[H]ospitalists are in a very litigation-intensive and volatile environment. … [T]hey are practicing in a niche that has not been fully accepted by the medical community. There’s a lot of tension on various specialty groups as to the role of hospitalists, the value of hospitalists, whether for a variety of reasons they are creating impediments [to] the quality of care, possibly raising competitive concerns. And so the best trained, the best intentioned, and most capable hospitalist is choosing … a dangerous area of practice from a liability perspective.
—Barry Halpern, JD, Snell and Wilmer Law Offices, expert in medical malpractice law
As hospitalists move from patient to patient, consult to consult, and decision to decision, risk management—proactively identifying, assessing, and prioritizing risks with a goal of minimizing their negative consequences—may not stay uppermost in their minds. Yet for hospitalists, by virtue of their constant location and activity in hospitals, risks lurk at every corner, and the potential for being judged at fault is real and potentially costly.
What are the hospitalist’s risks of being sued for malpractice? How can hospitalists best protect themselves against malpractice claims? Does being liable for patient care ever cause hospitalists to handicap themselves, to hold back in some ways?
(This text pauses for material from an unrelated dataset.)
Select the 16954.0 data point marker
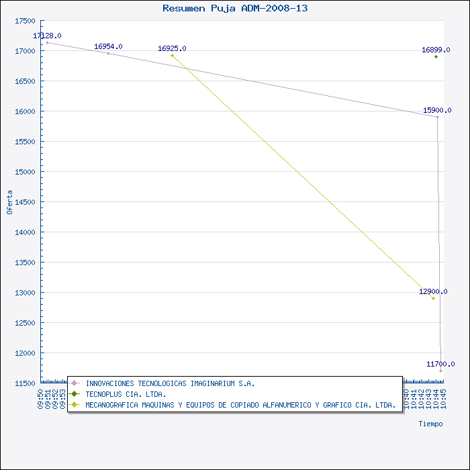470x470 pixels. pyautogui.click(x=108, y=53)
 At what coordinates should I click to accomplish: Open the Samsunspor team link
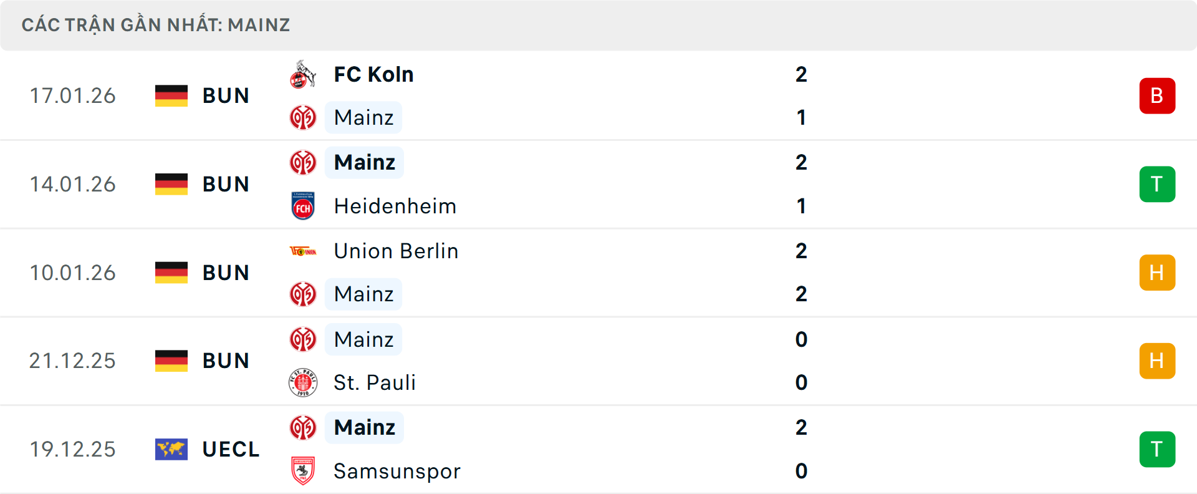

What Risks Do Hospitalists Face?
“I think the issue that hospitalists are facing from a medical-legal standpoint is there is not a lot of cumulative experience with case law, precedent, in the field of hospital medicine,” says Tom Baudendistel, MD, a hospitalist and associate program director at California Pacific Medical Center in San Francisco.
Besides errors of medical practice, hospitalists are at risk when they:
- Practice beyond the scope of their specialty;
- Fail to communicate or communicate poorly with patients, families, staff, and referring physicians; and
- Fail to exercise independent medical judgment.
Hospitalists work with sicker, more complicated patients in an environment where more things can go wrong. (See The Hospitalist, July/August 2002, “Hospitalists and the Malpractice Insurance Crisis.”) All things considered, hospital-based physicians are at greater risk of being sued than their colleagues who work in offices.
Case #1: The hospitalist failed to detect a vertebral artery dissection in a younger patient. Should they have been able to detect that? It’s a rather unusual stroke presentation. A neurologist would have picked it up—and certainly would have been held liable or negligent if they’d missed that diagnosis. During their training neurologists would have certainly seen this condition as a cause of stroke in someone below age 45. But internists, in general, don’t receive good neurologic training as part of their residencies, and in community hospitals there is no set neurology service.
Neurologists have now become more office-based and allow the hospitalists to do more. By doing more, they’re also exposed to more legal risk. Should the hospitalist be held negligent for missing an unusual stroke? It depends on what you think is a hospitalist’s scope of practice.
Scope of Practice
A hospitalist’s scope of practice is somewhat difficult to define, although the classification “hospitalist” is gaining clarity (including with insurance underwriters), and the hospitalist model is becoming more recognized as a subspecialty. (See “A Malpractice Primer,” The Hospitalist, Dec. 2005, p. 1.)
One challenge in defining the hospitalist’s scope of practice is that hospitalists do a variety of things and work in different departments of the hospital: Some spend more time in acute care, some are more in general care, and some of them are mostly in trauma care.
It is generally acknowledged that healthcare practitioners must employ the same degree of diligence and skill commonly possessed by other members of the healthcare profession who are engaged in the same kind of work in similar locales. Thus, hospitalists need to be acutely aware of how other hospitalists practice in similar settings with similar resources available.